Reproduce the following lines verbatim, starting at the line containing "Open Kontroly údajů" and ending at the line containing "Looking at the screenshot, I should pos(97,69).", with both of those lines included.
## BEGIN THE DATA
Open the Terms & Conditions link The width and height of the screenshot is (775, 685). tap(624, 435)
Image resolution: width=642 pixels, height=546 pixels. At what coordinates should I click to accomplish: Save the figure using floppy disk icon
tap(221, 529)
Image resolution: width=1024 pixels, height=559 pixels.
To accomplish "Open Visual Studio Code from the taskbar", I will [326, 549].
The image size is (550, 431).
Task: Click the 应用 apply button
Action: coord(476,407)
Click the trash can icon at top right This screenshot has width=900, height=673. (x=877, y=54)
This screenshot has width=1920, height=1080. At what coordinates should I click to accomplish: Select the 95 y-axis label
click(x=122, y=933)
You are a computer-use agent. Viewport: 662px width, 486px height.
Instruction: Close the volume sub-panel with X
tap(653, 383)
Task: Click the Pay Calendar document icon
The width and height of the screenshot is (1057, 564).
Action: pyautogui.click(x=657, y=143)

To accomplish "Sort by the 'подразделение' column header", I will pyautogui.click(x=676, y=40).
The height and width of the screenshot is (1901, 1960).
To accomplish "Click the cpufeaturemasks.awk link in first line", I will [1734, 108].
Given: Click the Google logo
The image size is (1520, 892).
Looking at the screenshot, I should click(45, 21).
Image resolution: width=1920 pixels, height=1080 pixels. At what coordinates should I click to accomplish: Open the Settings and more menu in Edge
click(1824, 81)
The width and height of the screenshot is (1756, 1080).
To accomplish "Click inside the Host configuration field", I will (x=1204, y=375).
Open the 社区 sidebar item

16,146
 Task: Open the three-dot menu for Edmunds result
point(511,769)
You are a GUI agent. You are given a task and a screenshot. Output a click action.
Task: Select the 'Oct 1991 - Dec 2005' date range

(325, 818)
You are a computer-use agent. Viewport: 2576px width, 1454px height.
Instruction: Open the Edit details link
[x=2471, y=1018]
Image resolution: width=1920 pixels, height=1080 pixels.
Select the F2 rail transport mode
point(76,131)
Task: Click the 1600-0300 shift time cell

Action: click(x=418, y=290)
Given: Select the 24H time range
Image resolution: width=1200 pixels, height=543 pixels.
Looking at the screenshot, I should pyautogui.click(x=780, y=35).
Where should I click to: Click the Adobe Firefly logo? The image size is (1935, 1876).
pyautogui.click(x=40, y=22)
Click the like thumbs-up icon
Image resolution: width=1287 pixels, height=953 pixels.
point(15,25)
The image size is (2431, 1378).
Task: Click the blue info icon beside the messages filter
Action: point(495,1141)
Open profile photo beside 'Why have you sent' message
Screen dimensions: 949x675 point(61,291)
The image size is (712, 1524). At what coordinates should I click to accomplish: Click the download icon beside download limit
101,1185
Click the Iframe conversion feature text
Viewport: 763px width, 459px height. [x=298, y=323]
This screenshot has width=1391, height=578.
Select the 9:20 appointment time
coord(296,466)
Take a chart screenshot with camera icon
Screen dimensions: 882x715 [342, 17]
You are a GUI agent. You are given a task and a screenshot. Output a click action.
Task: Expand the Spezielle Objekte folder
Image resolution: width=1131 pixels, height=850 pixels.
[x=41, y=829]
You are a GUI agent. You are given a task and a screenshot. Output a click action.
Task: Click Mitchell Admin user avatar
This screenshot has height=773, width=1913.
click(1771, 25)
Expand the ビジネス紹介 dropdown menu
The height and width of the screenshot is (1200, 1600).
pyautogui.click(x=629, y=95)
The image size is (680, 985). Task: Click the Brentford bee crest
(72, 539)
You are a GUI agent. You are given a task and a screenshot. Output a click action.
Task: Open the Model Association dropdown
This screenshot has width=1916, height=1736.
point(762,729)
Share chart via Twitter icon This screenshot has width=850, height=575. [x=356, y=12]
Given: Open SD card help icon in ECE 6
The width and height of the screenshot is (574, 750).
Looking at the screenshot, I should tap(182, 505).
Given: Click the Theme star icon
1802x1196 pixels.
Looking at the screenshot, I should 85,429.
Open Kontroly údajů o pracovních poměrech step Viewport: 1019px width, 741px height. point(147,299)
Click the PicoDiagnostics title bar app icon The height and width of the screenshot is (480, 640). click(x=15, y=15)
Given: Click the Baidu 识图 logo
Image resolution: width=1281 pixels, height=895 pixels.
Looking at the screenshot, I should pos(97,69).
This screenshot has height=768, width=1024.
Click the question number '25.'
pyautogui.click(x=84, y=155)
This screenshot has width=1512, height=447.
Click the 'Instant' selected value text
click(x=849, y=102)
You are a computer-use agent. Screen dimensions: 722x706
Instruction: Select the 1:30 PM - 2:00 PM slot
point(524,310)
## END THE DATA
(COMPLETED TASK)
Open Kontroly údajů o pracovních poměrech step Viewport: 1019px width, 741px height. point(147,299)
Click the PicoDiagnostics title bar app icon The height and width of the screenshot is (480, 640). click(x=15, y=15)
Given: Click the Baidu 识图 logo
Image resolution: width=1281 pixels, height=895 pixels.
Looking at the screenshot, I should pos(97,69).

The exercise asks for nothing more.